▶ TEXTO SELECCIONADO:
* * * *
La Orquesta Experimental de Instrumentos Nativos (OEIN) va a presentarse en Buenos Aires el 20 y el 21 de noviembre de 2015 en el auditorio del Centro Cultural Kirchner (CCK). En la presente entrevista de 2012, Cergio Prudencio, el director, habla de sus raíces, de los principios musicales arca-ira, tropa, waqui y del futuro que se vislumbra a partir de la gente joven que rodea a la OEIN.
Vengo contaminado desde el vientre, por decirlo de alguna manera”,
resume Cergio Prudencio su relación con la música. “Mis memorias más tempranas
son sonoras, son musicales”.
— ¿Cómo son esas memorias?
— Mi mamá tocaba el acordeón y el piano. Somos cinco hermanos,
tres varones que a eso de las cinco de la tarde nos sacábamos la mugre. Mi mamá
la llamaba “la hora del catch” e intervenía, para llamarnos al orden, con
música. Nos ponía a cantar y luego a tocar. No es casual que los tres hermanos
hayamos resultado músicos profesionales. Ella sabía canciones tirolesas, había
vivido en Alemania, y temas de autores nacionales que los tengo muy presentes
en la memoria. Y también está el hecho de que mi padre compraba instrumentos de
todo tipo: violín, flauta, guitarra… Él hubiera querido tocar, intentó aprender
de adulto, pero no tenía ninguna habilidad. Traía profesores a casa y pasábamos
clases en sábado, por ejemplo de acordeón con un profesor judío llamado
Bercovich.
— Y la música nativa, ¿de dónde le viene?
En mi memoria hay un hecho fundamental que es la cocina, donde
estaban la Juanacha y su radio. Décadas después deduje que lo que ella
escuchaba eran mohoceñadas. Tengo ese recuerdo en el corazón.
— ¿En qué momento decidió ser músico?
A los 12 años ya componía canciones; la primera fue a propósito de
la muerte del Che Guevara; Ñancahuazú, se llamó, aunque la borré ya de mi
memoria.
En el colegio, el Saint Andrew’s, lideraba las serenatas, las
guitarreadas. Esos años, por lo demás, el país vivía la dictadura que se sentía
claramente. En ese contexto y porque yo tenía una mirada política de la
realidad, cuando iba a salir bachiller, me decidí por estudiar Sociología.
Pero, ese último año de colegio coincidió con el retorno al país de Carlos
Rosso Orozco, músico y director de orquesta, que abrió un curso intensivo de
verano en la Universidad Católica. Mi madre dijo: “Van los tres”. Mis hermanos,
que estudiaban Arquitectura en Chile, habían vuelto debido al golpe y planeaban
seguir estudios en La Paz. Pero, aquí también se había cerrado la universidad,
así que el curso de verano del maestro Rosso fue la alternativa. Allí se
engendró el Taller de Música que dirigió el maestro (junto a Alberto
Villalpando), entre 1974 y 1978.
* * * *
▶ LISTADO DE DATOS:
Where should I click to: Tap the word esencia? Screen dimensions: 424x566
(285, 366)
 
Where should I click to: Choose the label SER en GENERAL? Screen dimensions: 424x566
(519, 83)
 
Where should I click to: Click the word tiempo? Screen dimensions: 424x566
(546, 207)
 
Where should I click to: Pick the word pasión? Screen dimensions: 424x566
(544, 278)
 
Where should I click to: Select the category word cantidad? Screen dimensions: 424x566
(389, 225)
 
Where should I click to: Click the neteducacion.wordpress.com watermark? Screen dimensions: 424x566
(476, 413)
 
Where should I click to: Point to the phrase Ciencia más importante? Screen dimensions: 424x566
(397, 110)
* * * *
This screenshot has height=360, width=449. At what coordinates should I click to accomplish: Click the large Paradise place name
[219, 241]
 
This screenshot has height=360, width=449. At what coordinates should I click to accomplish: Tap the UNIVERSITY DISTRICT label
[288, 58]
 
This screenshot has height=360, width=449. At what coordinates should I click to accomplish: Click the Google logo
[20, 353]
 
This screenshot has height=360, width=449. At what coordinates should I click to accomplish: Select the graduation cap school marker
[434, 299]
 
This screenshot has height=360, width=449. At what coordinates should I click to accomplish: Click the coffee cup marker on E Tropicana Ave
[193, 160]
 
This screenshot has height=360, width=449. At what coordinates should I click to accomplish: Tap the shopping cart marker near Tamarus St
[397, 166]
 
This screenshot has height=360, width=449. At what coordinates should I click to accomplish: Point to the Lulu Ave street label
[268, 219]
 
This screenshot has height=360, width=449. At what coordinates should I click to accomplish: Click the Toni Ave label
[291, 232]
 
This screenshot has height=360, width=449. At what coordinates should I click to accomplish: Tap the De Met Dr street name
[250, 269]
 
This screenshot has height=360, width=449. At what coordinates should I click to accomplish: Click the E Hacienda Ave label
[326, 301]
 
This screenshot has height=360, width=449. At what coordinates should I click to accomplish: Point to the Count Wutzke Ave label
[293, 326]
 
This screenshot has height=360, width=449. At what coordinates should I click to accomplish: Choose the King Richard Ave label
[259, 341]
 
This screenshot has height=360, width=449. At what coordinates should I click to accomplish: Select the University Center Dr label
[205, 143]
* * * *
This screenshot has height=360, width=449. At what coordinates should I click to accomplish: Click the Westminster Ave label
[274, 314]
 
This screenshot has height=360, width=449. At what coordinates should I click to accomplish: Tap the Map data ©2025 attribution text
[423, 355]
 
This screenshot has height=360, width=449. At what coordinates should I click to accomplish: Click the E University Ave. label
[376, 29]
* * * *
▶ CONSIGNA A: Según la entrevista con Cergio Prudencio, ¿por qué el curso de verano de Carlos Rosso Orozco fue la alternativa para los tres hermanos? Responde en una a tres oraciones.
▶ CONSIGNA B: Prosigue la entrevista con Cergio Prudencio a partir de su última oración.

▶ RESPUESTA A: Los dos hermanos de Prudencio estudiaban Arquitectura en Chile y habían vuelto por el golpe con la idea de seguir sus estudios en La Paz. Allí también se había cerrado la universidad, así que el curso intensivo de verano del maestro Rosso fue la alternativa.

▶ RESPUESTA B:
— ¿Y la sociología?
— No llegué a inscribirme siquiera. Estudié música en un régimen
altamente privilegiado, de pocos alumnos, renacentista, de contacto directo. La
Universidad Católica estaba cerrada, pero entreabría sus puertas para los 11
alumnos del taller. Fue un momento maravilloso de absorción de motivaciones, de
presión, de exigencias, de estudio, de análisis y de descubrimientos. Adquirí
mucha información técnica sobre la música de la educación formal, que es
occidental. Al terminar el taller, las opciones eran irse del país o peregrinar
por acá. Yo me decía: “Tiene que haber algo. Yo no quiero emigrar”. Mi consciencia
política, social, no habían cambiado y mi deseo era hacer cosas en el país. Y
entonces nos convocaron, a uno de mis hermanos y a mí, a trabajar en la
Universidad Mayor de San Andrés, que acababa de recuperar la autonomía. “Hagan
música”, nos dijeron y la visión institucional era algo así como lo que se
hacía en Chile: música para encabezar marchas, embanderar protestas. Mi
propuesta fue otra y aquí me tienen, casi 33 años después, con la Orquesta
Experimental de Instrumentos Nativos.
— Hay un componente que resulta inseparable del trabajo y
la actitud de Cergio Prudencio: el rigor, la disciplina; ¿quién le ha formado
de esta manera?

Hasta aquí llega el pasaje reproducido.